● EXCERPT:
----
Life after addiction
Former addict spreads message of hope to others
It was hard. I never thought I would get through the 10 days but I managed to get through.
– Ricki-Lee Orr
LESS than a year ago, Ricki-Lee Orr thought she would “live and die by drugs”.
Having lost the custody of her two children, her home, her car and ending up hospitalised on a number of occasions, Ricki-Lee made the life-changing decision to accept help.
“Life is good – I am healthy, I am eating, I am sleeping, I didn’t really know any other lifestyle from five years ago when I got onto drugs, this last five years has been mayhem and I didn’t think I could get off it – I was living and breathing it.
“It was my best friend. I am learning to be my own best friend at the moment and take it day by day.”
Harnessing a full measure of determination and resilience, Ricki-Lee broke the vice-like grip amphetamines had on her life and was brave enough to speak to the South Western Times a mere three days after becoming one of the first graduates from Palmerston in Brunswick Junction – the first drug rehabilitation facility in the South West.
Ricki-Lee’s addiction began five years ago when she used drugs as a coping mechanism after deaths in the family, depression and the stress of parenthood.
“Not having support around I turned to the drugs and it helped me for a little while to get through the day. I was self-medicating and I thought I was fine.
“But little did I know I had put a wall up and things were piling up on the other side of that wall.”
Her father had encouraged her to get the help she needed, but it took another hospital admission after a failed stint in rehab to change her mind.
“Usually I would leave hospital and get on it, but this time round I went to detox and thank God they put up with me there because I was terrible,” she laughed.
“It was hard. I never thought I would get through the 10 days but I managed to get through.
“But knowing all the things I would get out of it, the gifts of recovery were really rewarding.”
After the detox, she travelled to Bunbury to complete her rehabilitation at Palmerston on January 31, where she knew she had the support of her mother to help her through the tough six months ahead.
“It was really hard but worth it. It’s a small time period of my life I invested in and it is going to make a big difference to the rest of my life,” she said.
“I’d recommend it to everyone who needs help. You can’t tell somebody to go get help, you need to know yourself that you want to go get help.”
And the difference is already tangible, with Ricki-Lee regaining custody of her daughter, Pearl.
Ricki-Lee is now working on regaining custody of her son, has secured a position working at SWAMS and is working on finding stable accommodation.
“Maybe one person may hear my story and have hope.”
Recovering amphetamines addict Ricki-Lee Orr hopes she might give hope toothers by sharing her story.
----
● SUPPLIED ENTRIES:
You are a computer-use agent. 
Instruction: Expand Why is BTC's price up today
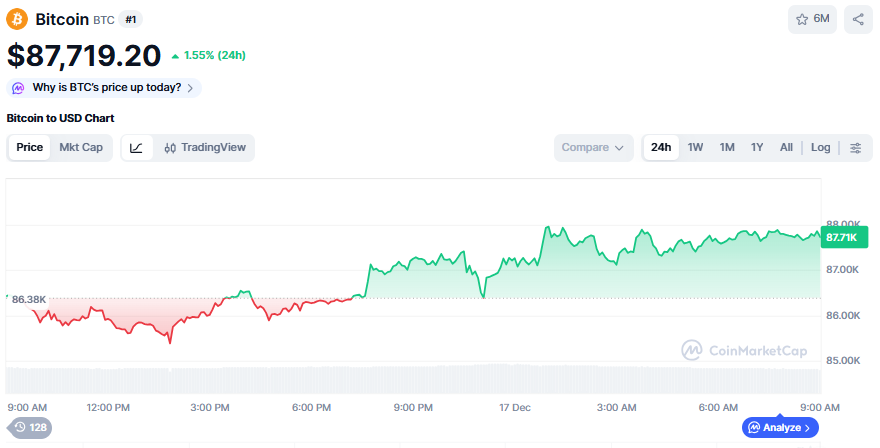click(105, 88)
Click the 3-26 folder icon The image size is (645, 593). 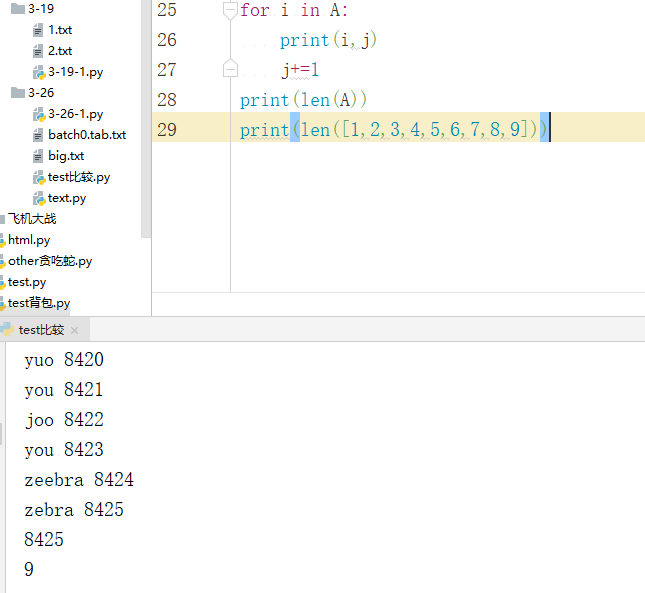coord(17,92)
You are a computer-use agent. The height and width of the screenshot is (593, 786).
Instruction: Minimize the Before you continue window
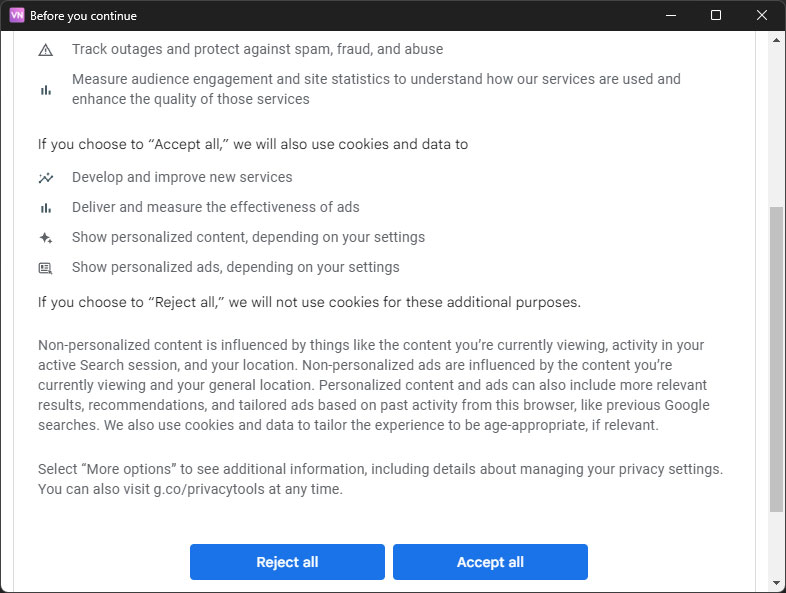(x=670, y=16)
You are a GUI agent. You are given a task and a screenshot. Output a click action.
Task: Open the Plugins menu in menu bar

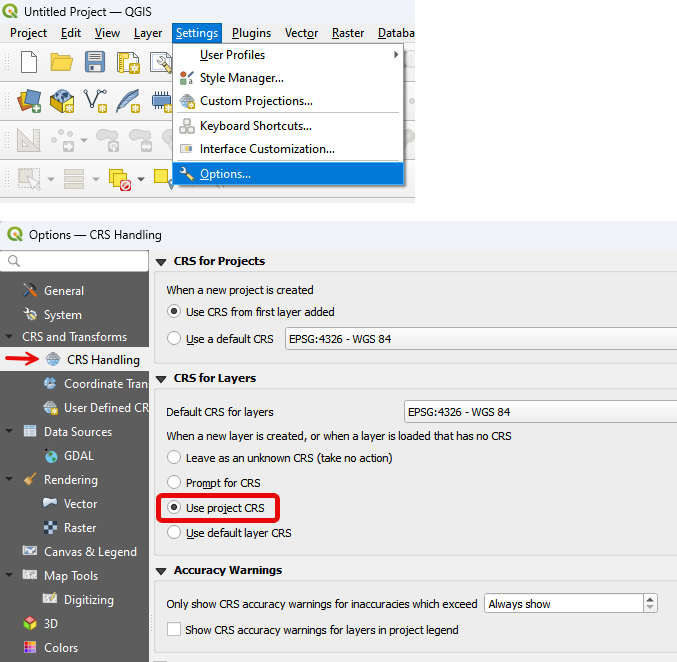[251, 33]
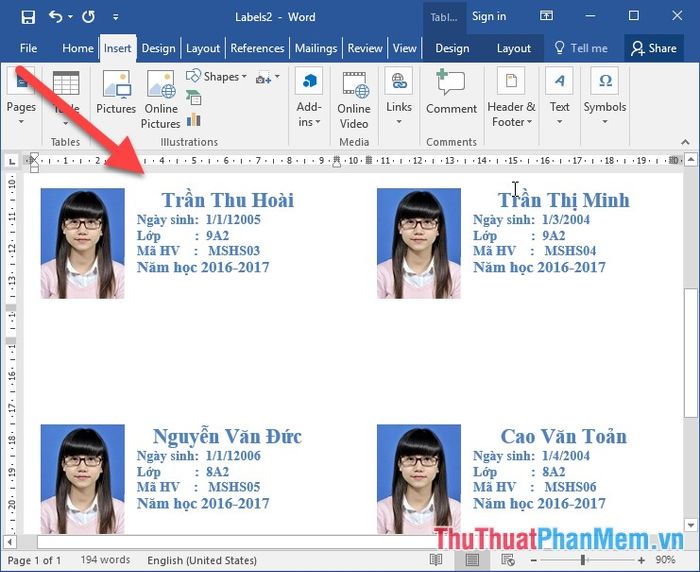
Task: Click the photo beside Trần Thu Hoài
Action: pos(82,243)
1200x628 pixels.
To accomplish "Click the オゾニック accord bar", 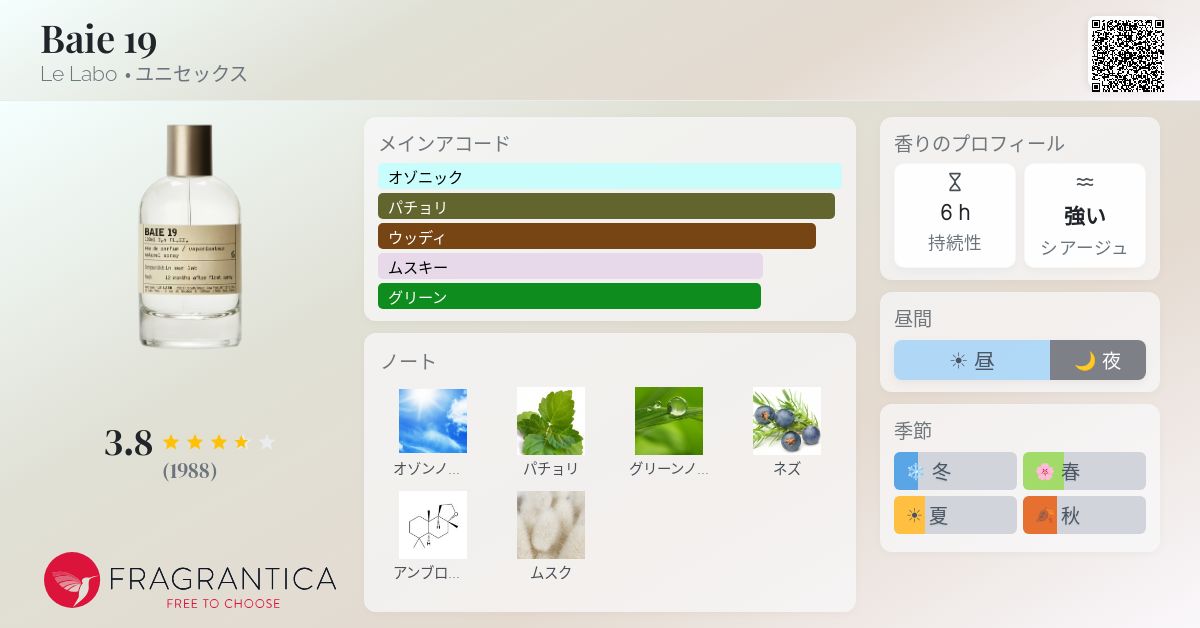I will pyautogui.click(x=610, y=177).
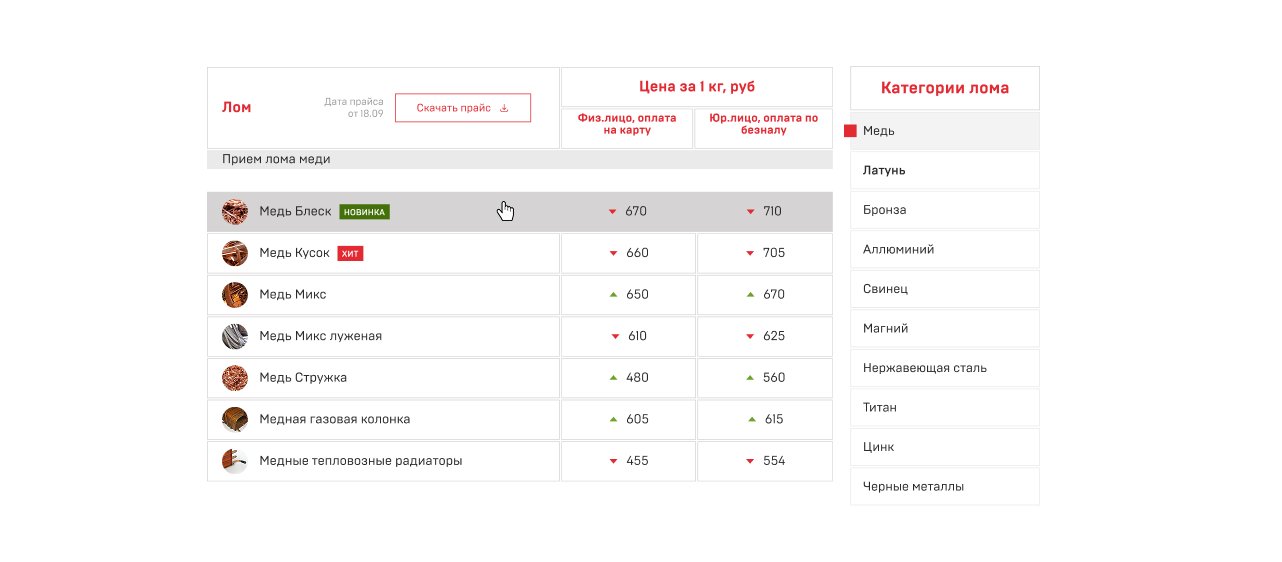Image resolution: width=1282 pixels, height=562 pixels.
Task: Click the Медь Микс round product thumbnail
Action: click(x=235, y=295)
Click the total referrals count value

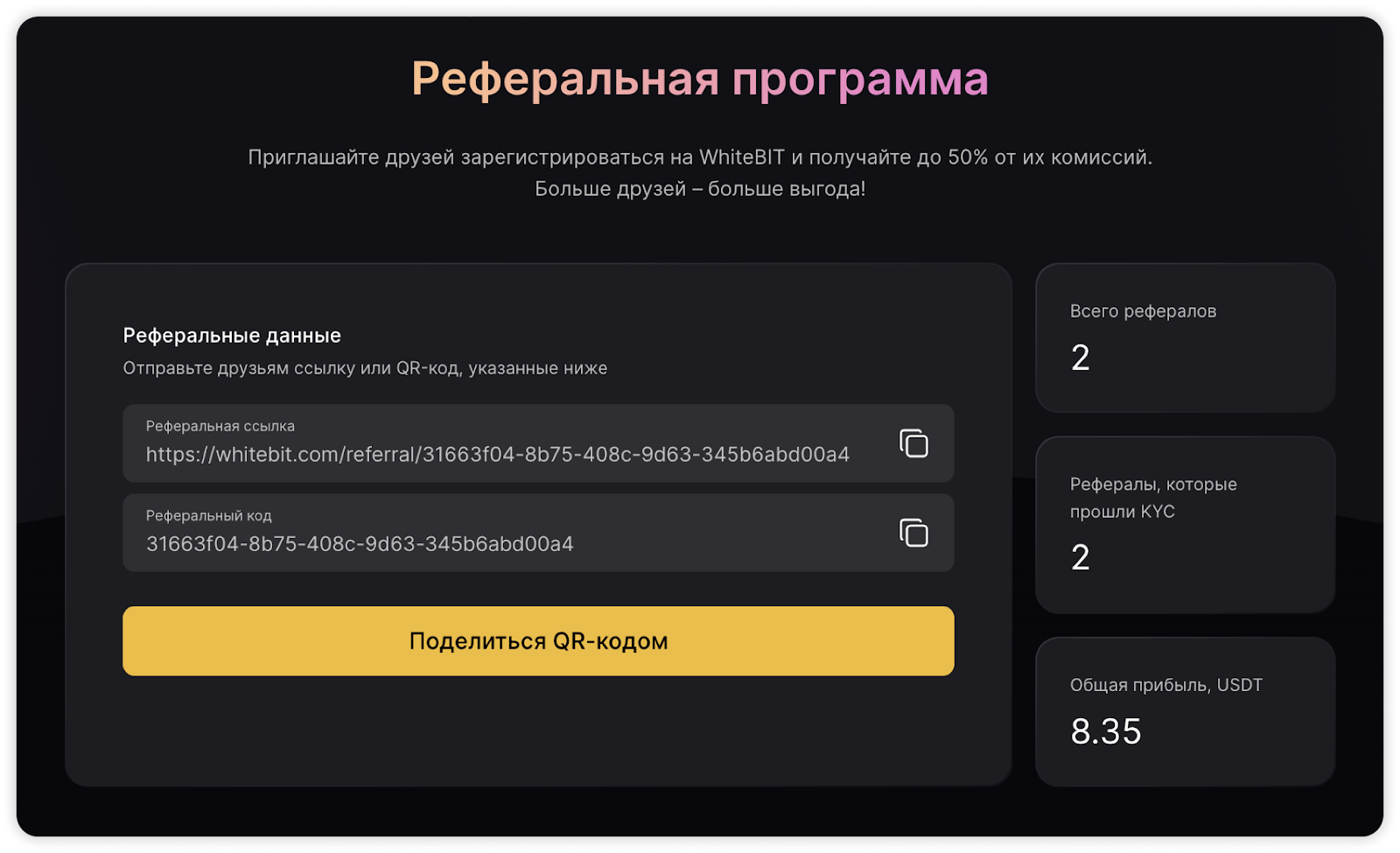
----
● LIST OF TASKS:
A - In the article about Ricki-Lee Orr, what was Palmerston the first of in the South West?
B - Please say whether each statement agrees with the article about Ricki-Lee Orr, giving yes or no and the deciding words: (i) Her addiction began five years ago. (ii) She has regained custody of her son. (iii) Her mother encouraged her to get the help she needed.
C - List everything the article about Ricki-Lee Orr says she had lost by the time she decided to accept help.

● RESPONSES TO THE TASKS:
A - Palmerston was the first drug rehabilitation facility in the South West.

B -
(i) Yes: "Ricki-Lee’s addiction began five years ago"
(ii) No: "Ricki-Lee is now working on regaining custody of her son"
(iii) No: "Her father had encouraged her to get the help she needed"

C -
- the custody of her two children
- her home
- her car